A useful question is not, How do I stop feeling this? but What is this emotion trying to tell me? Frustration may signal that a boundary has been crossed. Guilt may reveal behaviour that conflicts with your values. Disappointment often reflects that something genuinely mattered. Even anxiety can sometimes point towards growth rather than danger.

High performers often pride themselves on rational thinking, yet some of the best decisions emerge when emotion and reason work together rather than compete. Emotions provide the data. Values provide the direction. Logic helps determine the next step.

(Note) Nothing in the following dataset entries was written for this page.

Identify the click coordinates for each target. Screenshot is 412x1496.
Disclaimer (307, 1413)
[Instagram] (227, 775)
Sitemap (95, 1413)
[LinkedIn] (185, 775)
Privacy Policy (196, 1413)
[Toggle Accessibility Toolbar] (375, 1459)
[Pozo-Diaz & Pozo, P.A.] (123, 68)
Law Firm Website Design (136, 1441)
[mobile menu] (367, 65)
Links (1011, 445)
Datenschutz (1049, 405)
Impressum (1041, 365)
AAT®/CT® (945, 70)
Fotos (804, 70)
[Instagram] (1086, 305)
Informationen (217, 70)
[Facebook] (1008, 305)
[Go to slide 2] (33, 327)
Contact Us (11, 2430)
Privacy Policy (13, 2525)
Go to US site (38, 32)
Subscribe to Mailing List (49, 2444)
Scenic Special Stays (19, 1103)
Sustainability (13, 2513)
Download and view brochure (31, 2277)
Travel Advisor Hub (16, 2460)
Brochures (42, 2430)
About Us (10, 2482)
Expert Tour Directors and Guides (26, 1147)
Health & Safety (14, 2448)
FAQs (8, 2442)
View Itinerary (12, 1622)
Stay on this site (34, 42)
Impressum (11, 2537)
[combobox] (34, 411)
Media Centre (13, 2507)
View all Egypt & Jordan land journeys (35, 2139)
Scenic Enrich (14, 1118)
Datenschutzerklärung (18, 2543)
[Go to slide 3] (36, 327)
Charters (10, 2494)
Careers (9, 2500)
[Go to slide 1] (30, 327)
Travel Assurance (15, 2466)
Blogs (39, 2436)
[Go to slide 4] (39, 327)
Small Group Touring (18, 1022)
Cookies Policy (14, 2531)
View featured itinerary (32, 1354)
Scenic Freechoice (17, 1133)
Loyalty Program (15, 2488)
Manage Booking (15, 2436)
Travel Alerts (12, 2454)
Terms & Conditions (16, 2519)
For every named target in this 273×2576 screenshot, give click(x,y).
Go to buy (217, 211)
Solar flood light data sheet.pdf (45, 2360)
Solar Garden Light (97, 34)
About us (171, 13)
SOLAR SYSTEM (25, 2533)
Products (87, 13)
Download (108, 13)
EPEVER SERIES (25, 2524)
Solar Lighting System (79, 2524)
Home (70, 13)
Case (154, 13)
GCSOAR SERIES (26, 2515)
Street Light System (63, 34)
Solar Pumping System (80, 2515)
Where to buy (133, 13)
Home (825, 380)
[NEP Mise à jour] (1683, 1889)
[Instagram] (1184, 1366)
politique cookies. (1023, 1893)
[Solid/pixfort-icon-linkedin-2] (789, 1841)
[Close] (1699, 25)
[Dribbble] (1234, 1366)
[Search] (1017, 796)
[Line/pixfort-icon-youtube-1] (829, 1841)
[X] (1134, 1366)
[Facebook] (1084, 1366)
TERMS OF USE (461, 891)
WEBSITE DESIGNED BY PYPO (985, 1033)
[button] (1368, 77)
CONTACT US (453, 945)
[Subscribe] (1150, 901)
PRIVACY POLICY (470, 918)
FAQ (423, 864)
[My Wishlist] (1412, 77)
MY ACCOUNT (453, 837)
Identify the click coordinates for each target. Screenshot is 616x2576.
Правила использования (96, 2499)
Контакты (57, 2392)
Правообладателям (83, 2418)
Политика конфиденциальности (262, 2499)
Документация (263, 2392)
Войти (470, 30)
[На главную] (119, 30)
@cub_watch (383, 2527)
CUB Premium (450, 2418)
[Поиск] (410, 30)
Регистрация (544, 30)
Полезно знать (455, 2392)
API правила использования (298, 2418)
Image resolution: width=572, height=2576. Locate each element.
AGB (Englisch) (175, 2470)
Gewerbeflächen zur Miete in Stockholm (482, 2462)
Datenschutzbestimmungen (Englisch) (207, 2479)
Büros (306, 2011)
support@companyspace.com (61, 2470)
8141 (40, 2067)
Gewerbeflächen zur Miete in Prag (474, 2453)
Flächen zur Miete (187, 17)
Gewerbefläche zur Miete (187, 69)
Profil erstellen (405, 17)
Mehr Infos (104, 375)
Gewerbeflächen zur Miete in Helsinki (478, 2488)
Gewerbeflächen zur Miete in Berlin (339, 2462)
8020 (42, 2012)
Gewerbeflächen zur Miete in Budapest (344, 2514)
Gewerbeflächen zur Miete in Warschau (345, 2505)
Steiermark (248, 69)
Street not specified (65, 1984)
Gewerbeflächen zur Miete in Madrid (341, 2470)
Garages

Perhaps emotional intelligence is not about controlling how we feel. Perhaps it begins by recognising that every emotion arrives carrying information. Our job is not to silence the messenger, nor to obey it unquestioningly, but to listen carefully, interpret wisely and choose our response with intention.


References:

Barrett, L. F. (2017). How emotions are made: The secret life of the brain. Houghton Mifflin Harcourt.

David, S. (2016). Emotional agility: Get unstuck, embrace change, and thrive in work and life. Avery.

Gross, J. J. (2015). Emotion regulation: Current status and future prospects. Psychological Inquiry, 26(1), 1–26. https://doi.org/10.1080/1047840X.2014.940781

Hayes, S. C., Strosahl, K. D., & Wilson, K. G. (2012). Acceptance and commitment therapy: The process and practice of mindful change (2nd ed.). Guilford Press.